What are types of intraocular lenses for cataract surgery?

There are a variety of intraocular lens styles available for implantation, including monofocal, toric, and multifocal intraocular lenses.

1. Monofocal lens: These lenses are the most commonly implanted lenses today. They have equal power in all regions of the lens and can provide high-quality distance vision, usually with only a light pair of spectacles. Monofocal lenses are in sharpest focus at only one distance. They do not correct pre-existing astigmatism, a result of irregular corneal shape that can distort vision at all distances. Patients who have had monofocal intraocular lenses implanted usually require reading glasses.

2. Toric lens: Toric lenses have more power in one specific region in the lens to correct astigmatism as well as distance vision. Due to the difference in lens power in different areas, the correction of astigmatism with a toric lens requires that the lens be positioned in a very specific configuration.

3. Multifocal lens: Multifocal intraocular lenses are one of the latest advancements in lens technology. These lenses have a variety of regions with different power that allows some individuals to see at a variety of distances, including distance, intermediate, and near. While promising, multifocal lenses are not for everyone. They can cause significantly more glare than monofocal or toric lenses. Multifocal lenses cannot correct astigmatism, and some patients still require spectacles or contact lenses for clearest vision.

After the Procedure

Before you go home, you may receive the following:

  • A patch to wear over your eye until the follow-up exam
  • Eyedrops to prevent infection, treat inflammation, and help with healing

You will need to have someone drive you home after surgery.

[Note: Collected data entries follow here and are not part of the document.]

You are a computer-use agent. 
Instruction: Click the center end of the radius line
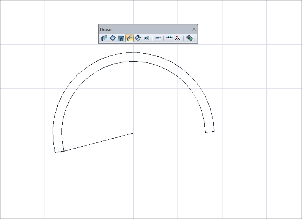coord(133,133)
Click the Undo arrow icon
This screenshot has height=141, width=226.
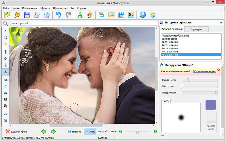[x=58, y=15]
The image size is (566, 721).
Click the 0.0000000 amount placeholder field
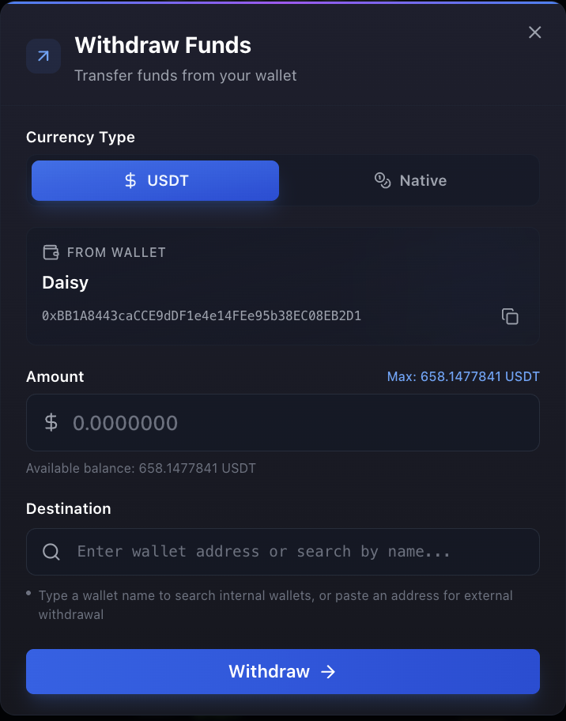(282, 422)
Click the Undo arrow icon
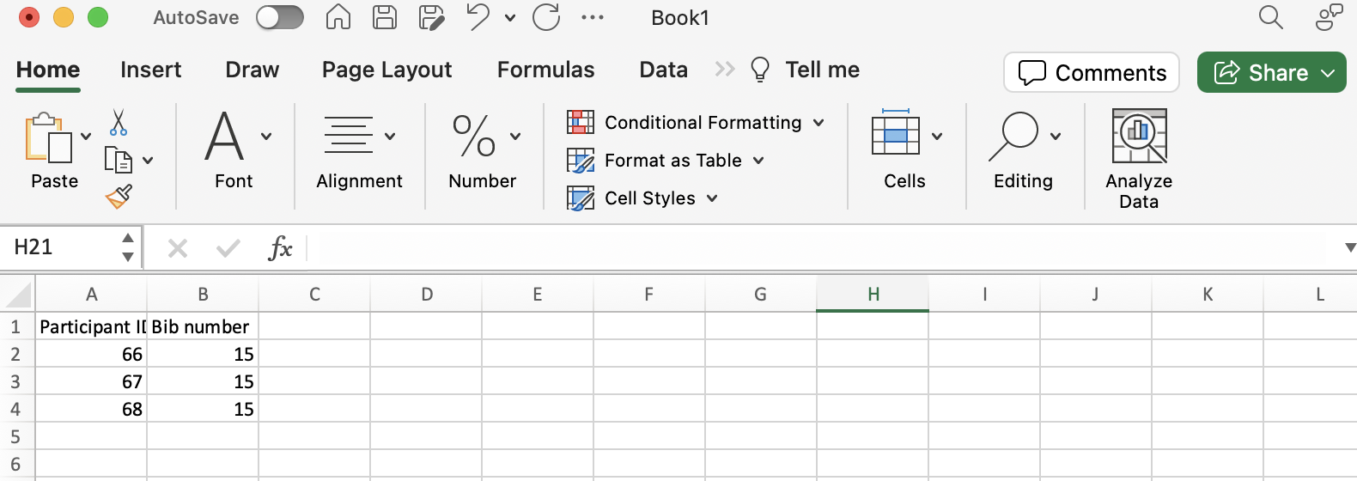The width and height of the screenshot is (1357, 481). pos(478,17)
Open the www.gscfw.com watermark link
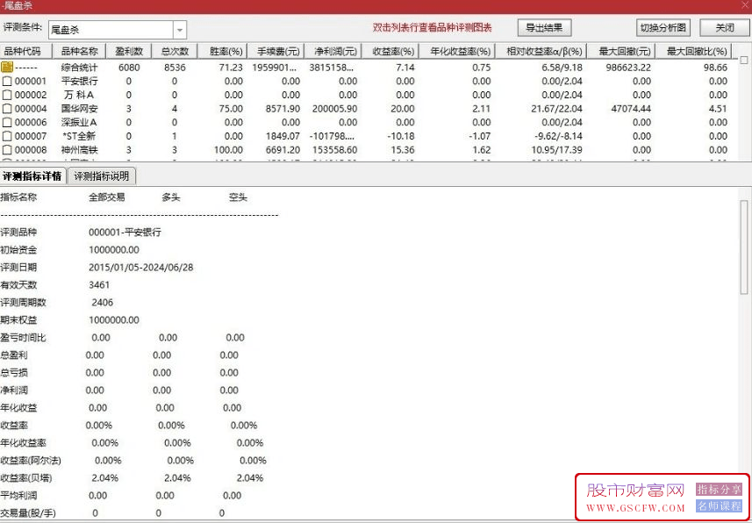Screen dimensions: 752x523 635,508
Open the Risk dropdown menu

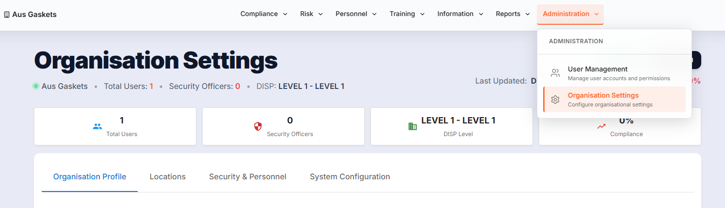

You will usually have a follow-up exam with your doctor the next day.

Tips for safe recovery after cataract surgery:

Recovery takes about 2 weeks.

  • Wear dark sunglasses outside after you remove the patch.
  • Wash your hands well before and after using eye drops and touching your eye. Try not to get soap and water in your eye when you are bathing or showering for the first few days.
  • Light activities are best as you recover.

Most important -Keep your follow-up visit with your doctor.